If you know me (or have read my research website), you know that I study dinosaur brains. So, a [paper] published just last week about the discovery of a new, fossilized dinosaur brain is perfect for this blog.
The paper describes a natural endocast of an iguanodontian dinosaur. What’s a natural endocast? Good question! A cast is a fossil of an infilled space. An endocast is the specific name to a cast made of the inside of the braincase. A natural endocast is an infilling of the braincase that’s made of sediment.
Let’s use cupcakes as an example. The cupcake pan has a bunch of spaces in it. You pour the batter into the space. When you bake it, the batter hardens in the shape of the pan (just like when sediment turns into rock) and you end up with a cast of the space.
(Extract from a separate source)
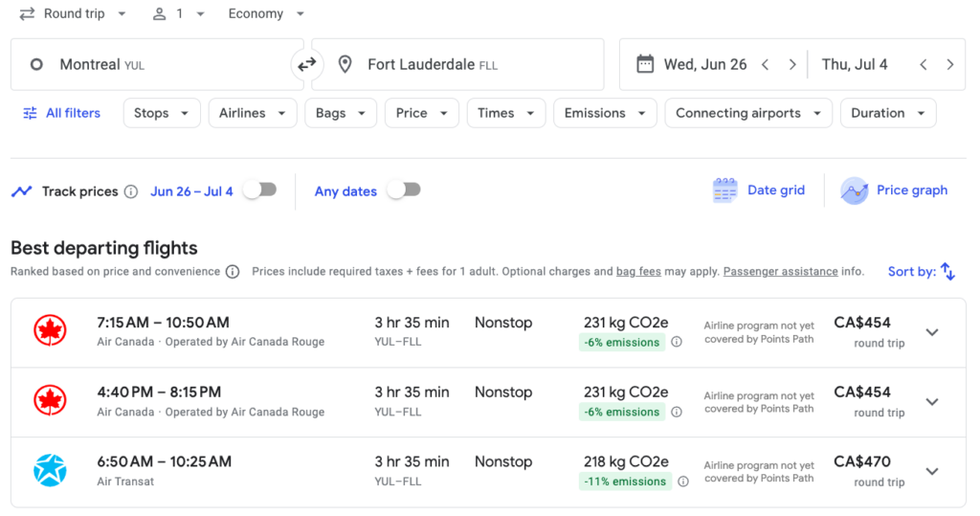Expand the 7:15 AM Air Canada flight
The width and height of the screenshot is (980, 516).
(x=932, y=332)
In this case, a cupcake. Or, should I say, an endocake?
We can also make digital endocasts using CT scanning, which is how I do my research. Very rarely, sediment will fill in the braincase and harden and we end up with a fossilized representation of the inside of the braincase. The brain can sometimes fill in the whole braincase, or sometimes only part of it. Understanding how much of the braincase the brain fills is a goal of paleontologists.
Ok, so. This paper describes a natural endocast. The authors used fancy imaging techniques to analyze the fossil. They found something incredible – evidence of tissue layers that normally surround the brain in the fossil. These layers include the dura mater – a tough protective layer around the brain, and a series of blood vessels.
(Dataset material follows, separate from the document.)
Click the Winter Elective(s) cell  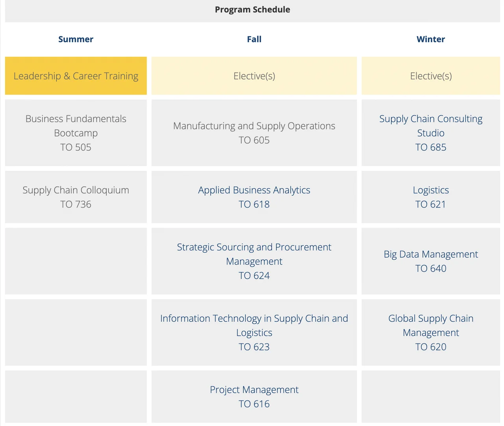[x=431, y=76]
The authors think that when the dinosaur died, its head fell into a swamp. Swampy water can slow decomposition, and allow soft tissue to be preserved. The brain then slowly started to fossilize. The part of the head that was above water decomposed and filled in with sediment. Then the skull broke apart and left the endocast all alone for the authors to find.
However, because the conditions needed to preserve soft tissue are so rare, the paleontology community is a little skeptical about the discovery. Additional analyses are needed to really understand what we’re seeing in this fossil.